Edmonton police say that 45-year-old Allen Boisjoli has been charged with intimidation of a peace officer after embarking on his extended campaign against the lawman for issuing him a traffic citation.
Boisjoli is a “Freeman”, part of a predominantly British and Canadian movement, which Edmonton Police Detective Rae Gerrard says are “incredibly difficult” to deal with.
“Freemen claim to be in opposition to government and the rule of law, and maintain that the only true law is their own interpretation of common law,” police said in a statement.
The Freemen movement is not dissimilar to the Sovereign Citizen movement in the United States.
Boisjoli was ticketed in 2015 after driving 105 km/h in an 80 km/h zone.
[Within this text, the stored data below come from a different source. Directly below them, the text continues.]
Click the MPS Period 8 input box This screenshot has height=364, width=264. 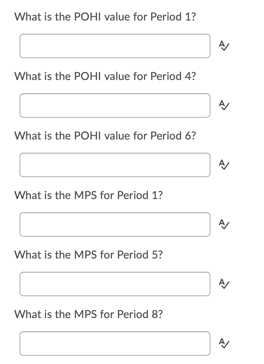115,344
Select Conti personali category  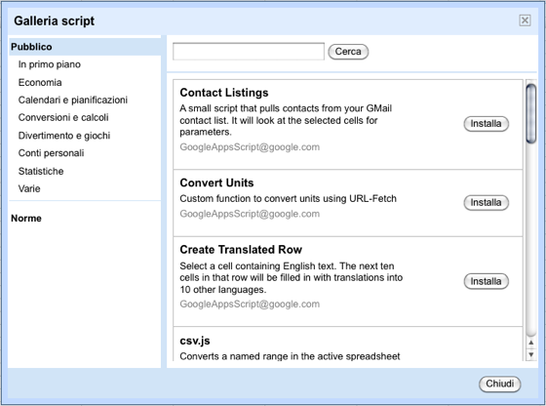[51, 153]
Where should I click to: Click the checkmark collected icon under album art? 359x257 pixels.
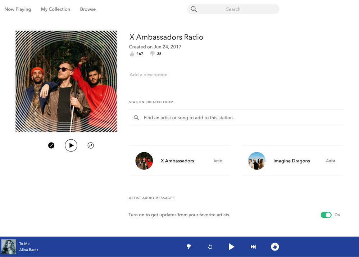click(51, 145)
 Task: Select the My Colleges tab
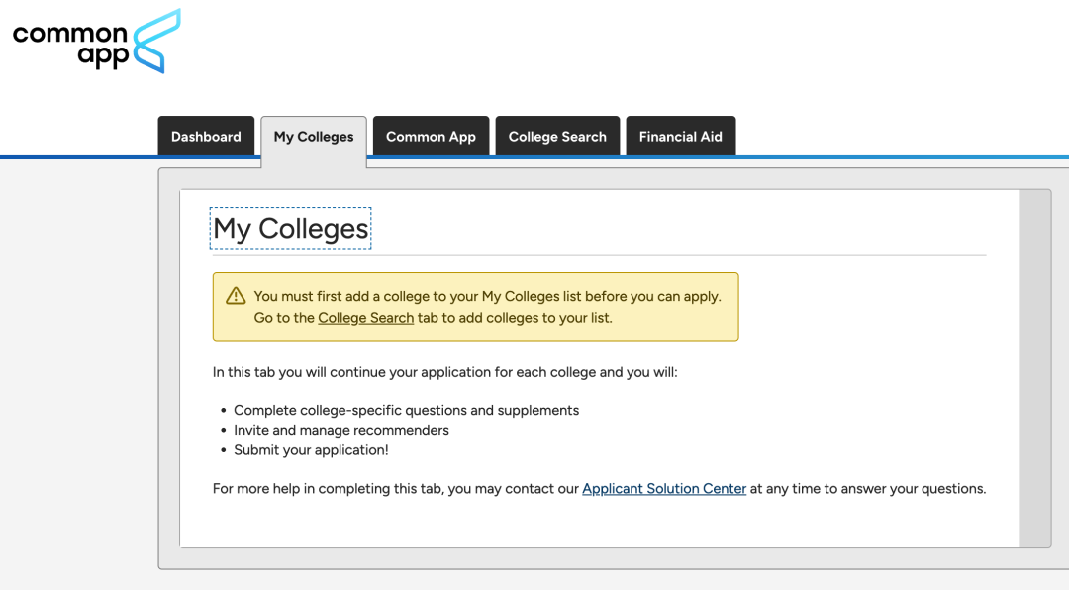[314, 137]
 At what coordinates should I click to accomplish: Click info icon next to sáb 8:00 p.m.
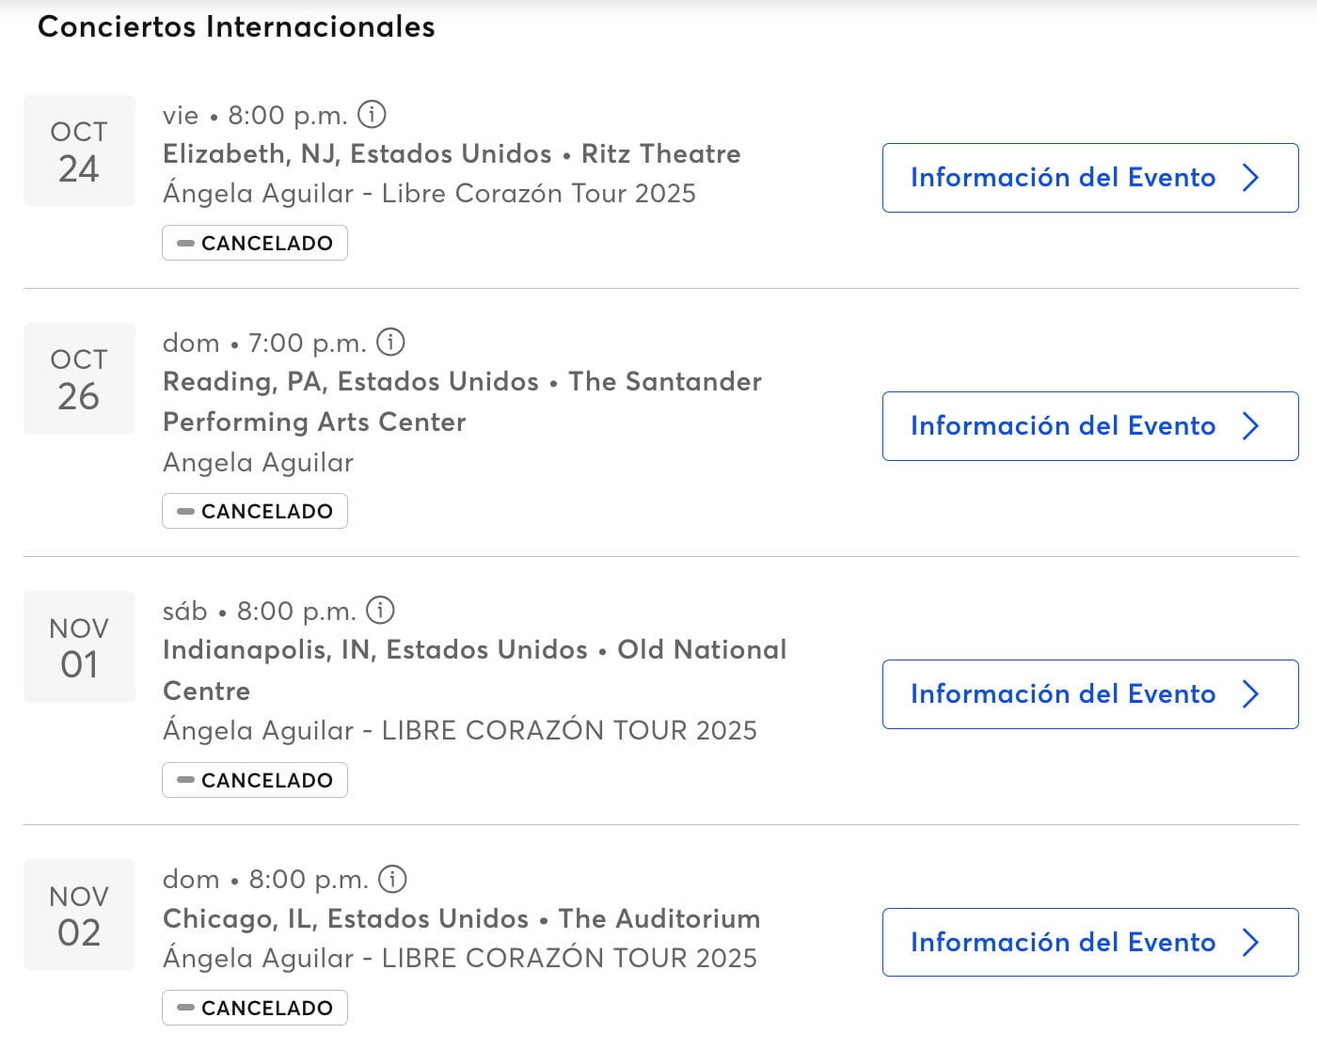click(380, 610)
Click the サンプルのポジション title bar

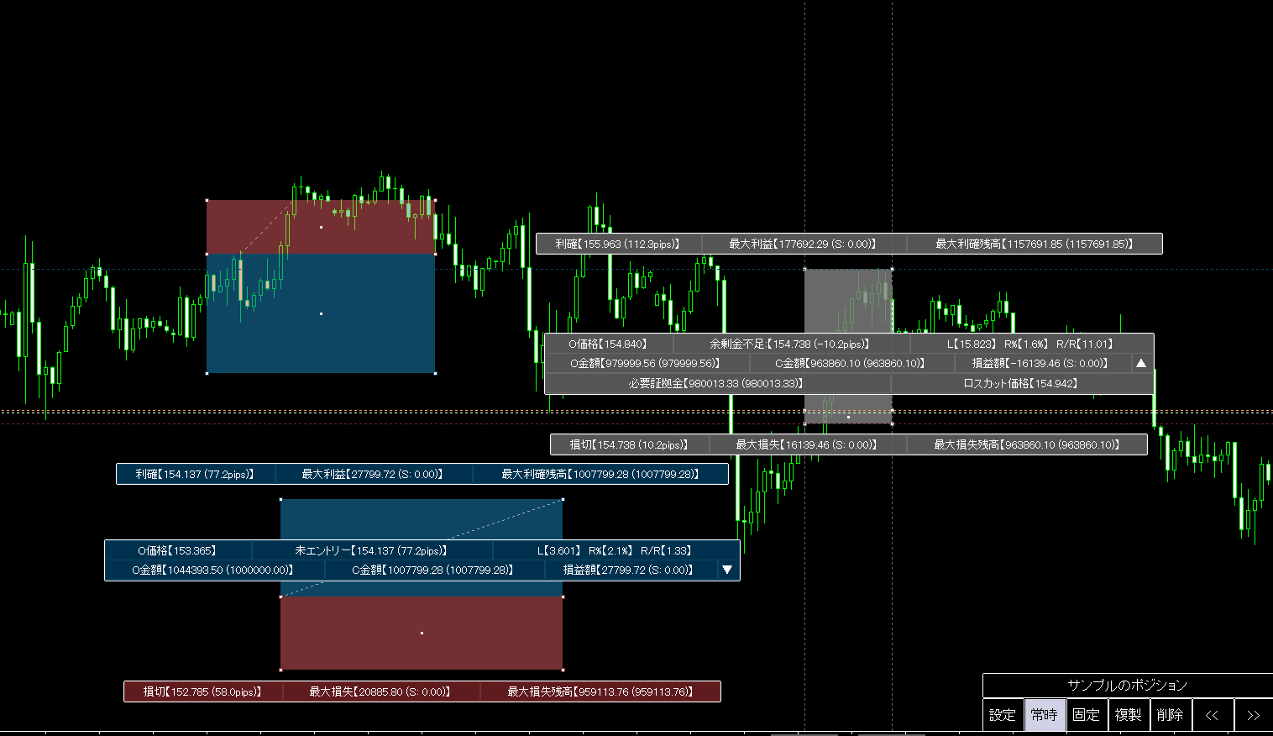(x=1127, y=685)
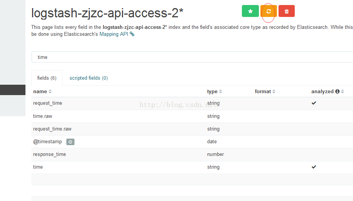Click the info icon beside analyzed header

click(337, 91)
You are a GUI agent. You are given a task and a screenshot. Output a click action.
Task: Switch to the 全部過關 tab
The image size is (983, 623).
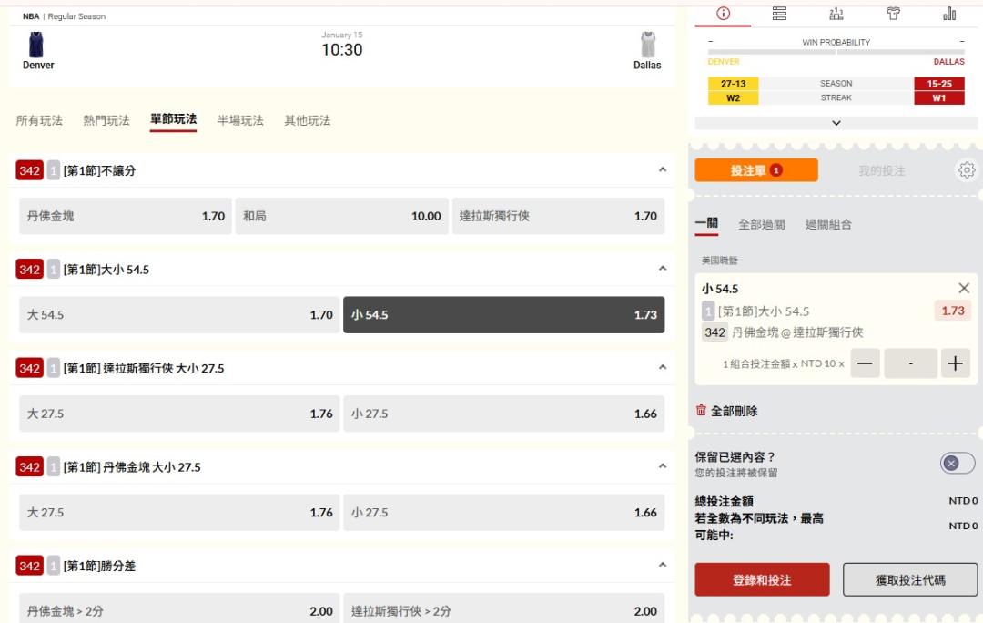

In a video presumably taken from his lap, Boisjoli questioned the officer’s reasoning for pulling him over and questioned the legitimacy of speeding laws.
“It’s not a crime,” Boisjoli said in the video. “What you’re doing is fraud, it’s corporate statue policies, and it doesn’t apply to me.”
Since the incident, Boisjoli began legally harassing the officer for around three months, even taking a lien against the officer’s personal property for $225,000.
“The Freemen and Mr. Boisjoli, particularly in this case, they use a plethora of documents, which really don’t mean anything,” Gerrard said. “They are just cutting and pasting from all over the internet, from laws from all over the world, and they put them together into hundreds and hundreds of pages of documents. They do this to overwhelm the court and confuse people or intimidate the people involved to drop the prosecution immediately.”
“The Freeman ideology is that they don’t recognize any kind of government powers, licensing or authorities. So they don’t hold driver’s licenses, or they won’t hold insurance for the vehicles,” said Gerrard.
Since “paper terrorism” isn’t actually a legal term, the charge of intimidation was brought upon Boisjoli.
“The charge of intimidation has been laid before,” Gerrard said. “Freemen have been charged before. What has not happened before is that a Freeman has been charged with them using ‘paper terrorism’ in order to intimidate. This is the precedent-setting aspect.”
Gerrard says Canada’s tolerance of Freemen is wearing thin when it comes to harassing officers and the court system.
“We tolerated the Freemen and the Sovereign Citizens to a certain extent,” he said. “And now that level of tolerance has come to an end. We want to make it clear that if people are going to continue engaging in this type of behavior, then we are going to robustly investigate and bring these people to court.”
Boisjoli has been in hot water for intimidation before- in 2012, he harassed a Crown prosecutor and was declared a vexatious litigant in 2015, which resulted in restrictions on his ability to conduct legal actions in Alberta.
According to CBC News, Lawyer Ron Usher says the “paper terrorism” conducted by Freemen is not uncommon by any means and can be a nightmare when it comes to overloading the legal system.
“They are so intense, so paper-driven, so living in an alternate universe,” said Usher. “So when they are confronted with the realities of our Canadian law and our social structures … it becomes very complex for the system. Often these people pass over vast mountains of nonsense paper.”